→ WHAT TO PRODUCE:
Copy word for word the lines in the records below, starting at the line with "Where should I" and ending at the line with "Task: Click the Escolha Categorias field". Skip the pictures.

→ DATA RECORDS:
= = = = =
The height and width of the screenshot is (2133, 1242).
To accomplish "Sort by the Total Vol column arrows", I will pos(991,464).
= = = = =
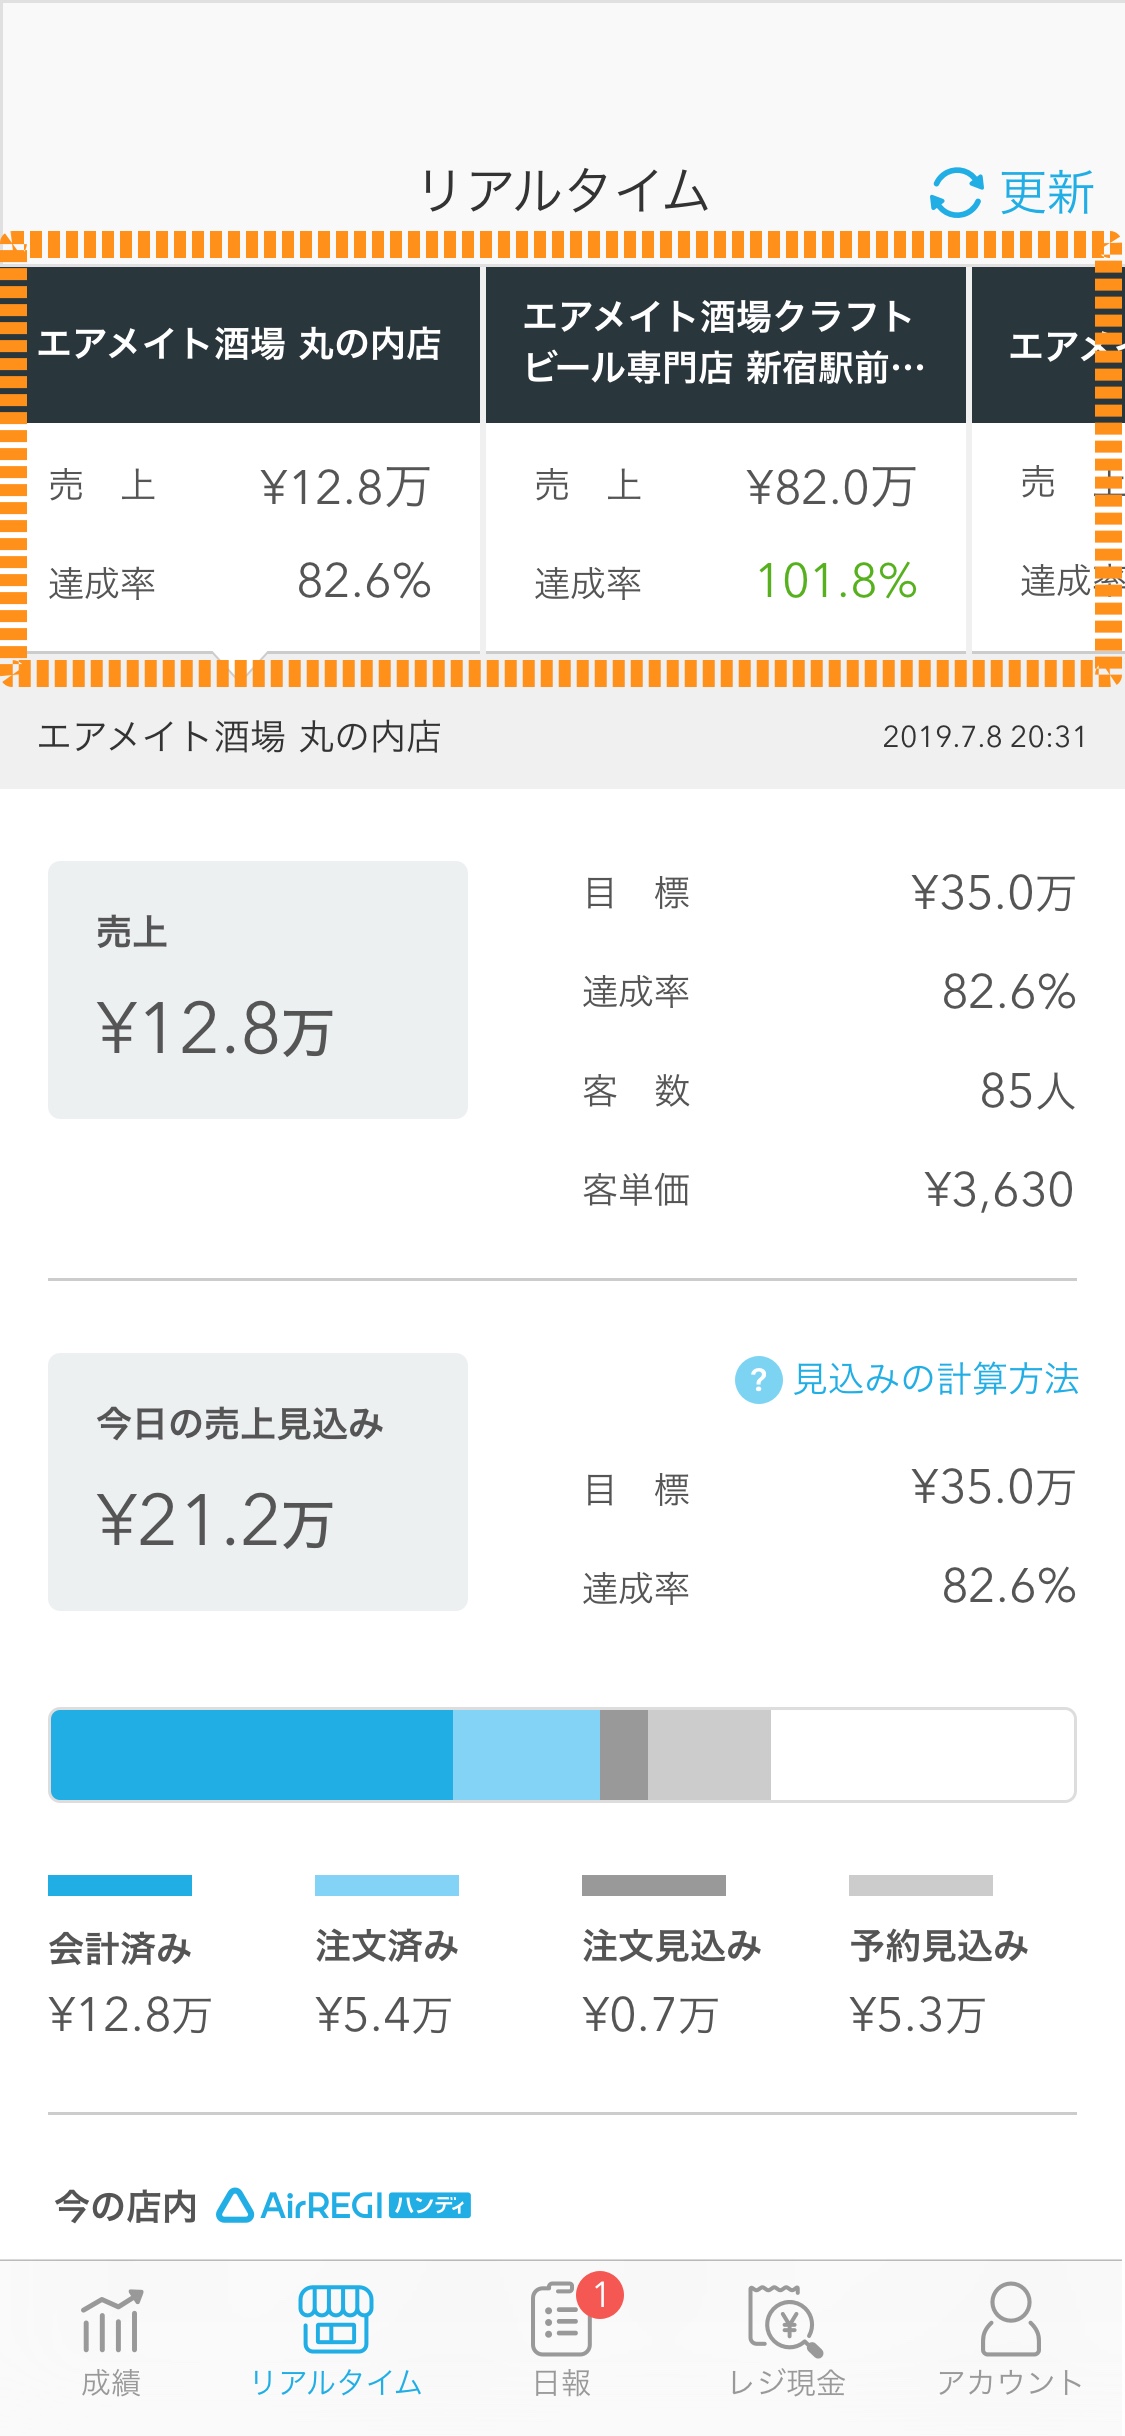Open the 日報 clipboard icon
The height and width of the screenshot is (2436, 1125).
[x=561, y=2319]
= = = = =
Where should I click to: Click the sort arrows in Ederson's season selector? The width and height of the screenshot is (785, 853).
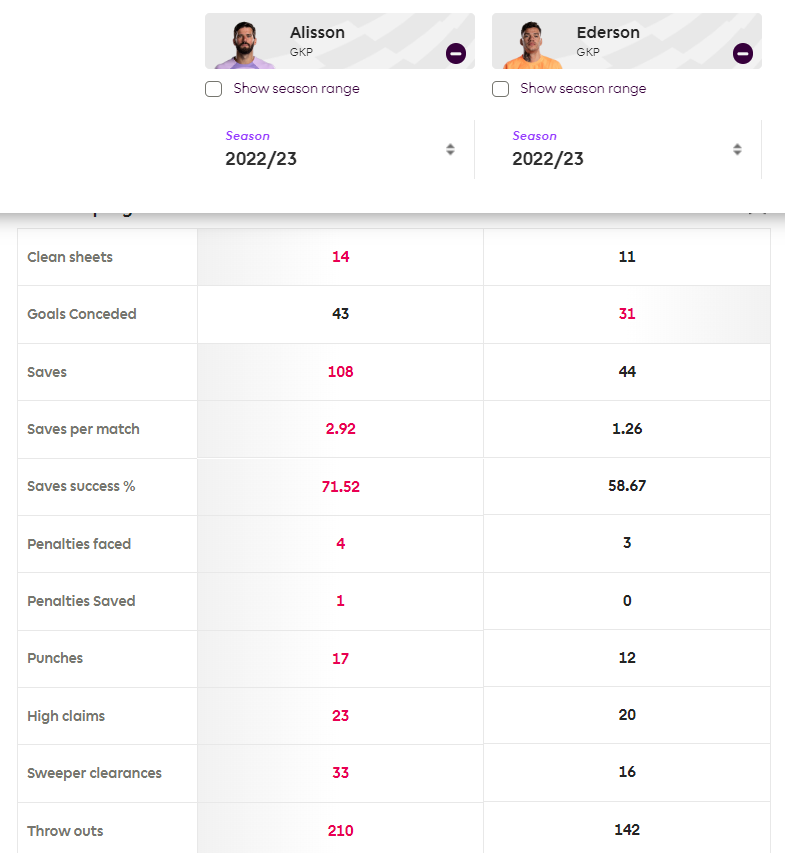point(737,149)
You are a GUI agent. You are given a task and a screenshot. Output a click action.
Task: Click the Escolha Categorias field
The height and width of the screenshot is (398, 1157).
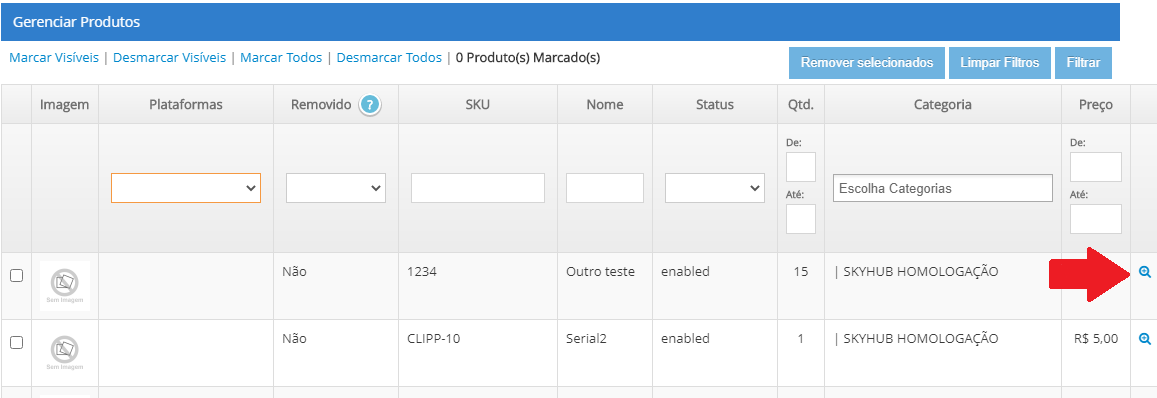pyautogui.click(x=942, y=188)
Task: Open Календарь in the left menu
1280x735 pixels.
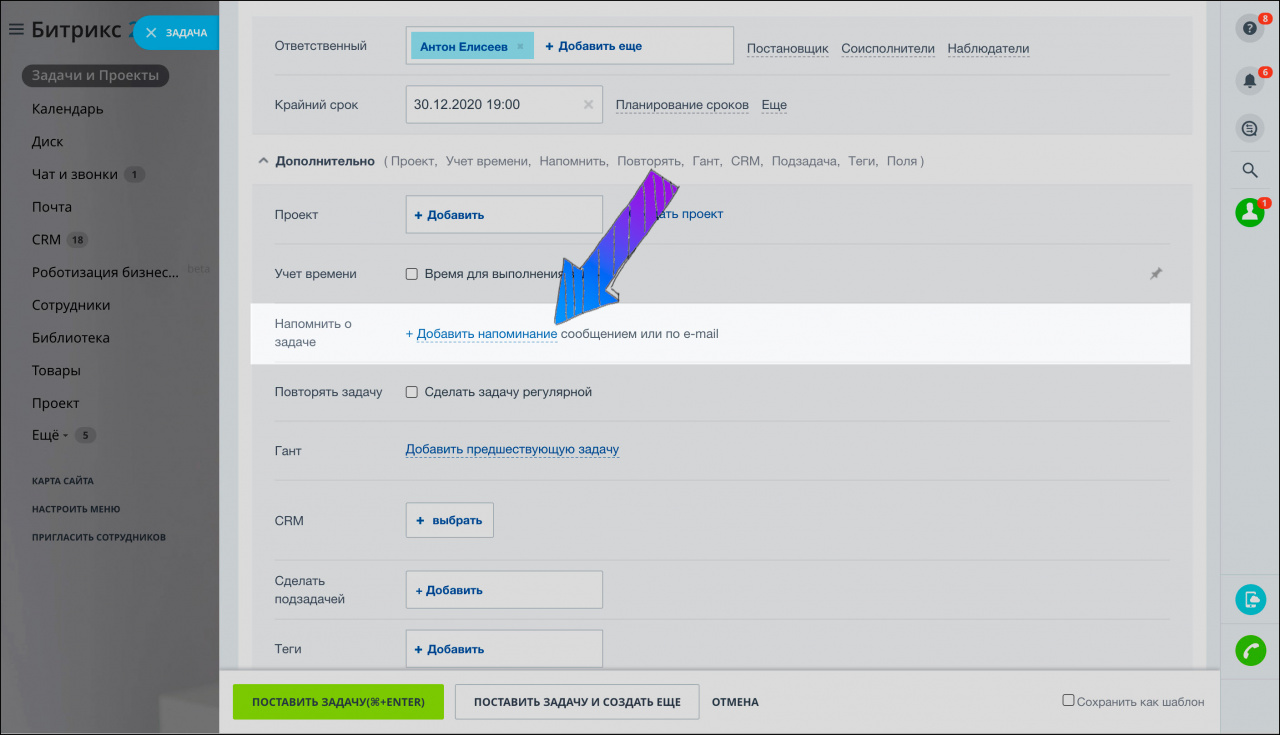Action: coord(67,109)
= = = = =
→ ANSWER TO THE PROBLEM:
Where should I click to: Click the sort arrows in Ederson's season selector? The width and height of the screenshot is (785, 853).
point(737,149)
You are a GUI agent. You are given a task and a screenshot. Output a click action.
Task: Click the Escolha Categorias field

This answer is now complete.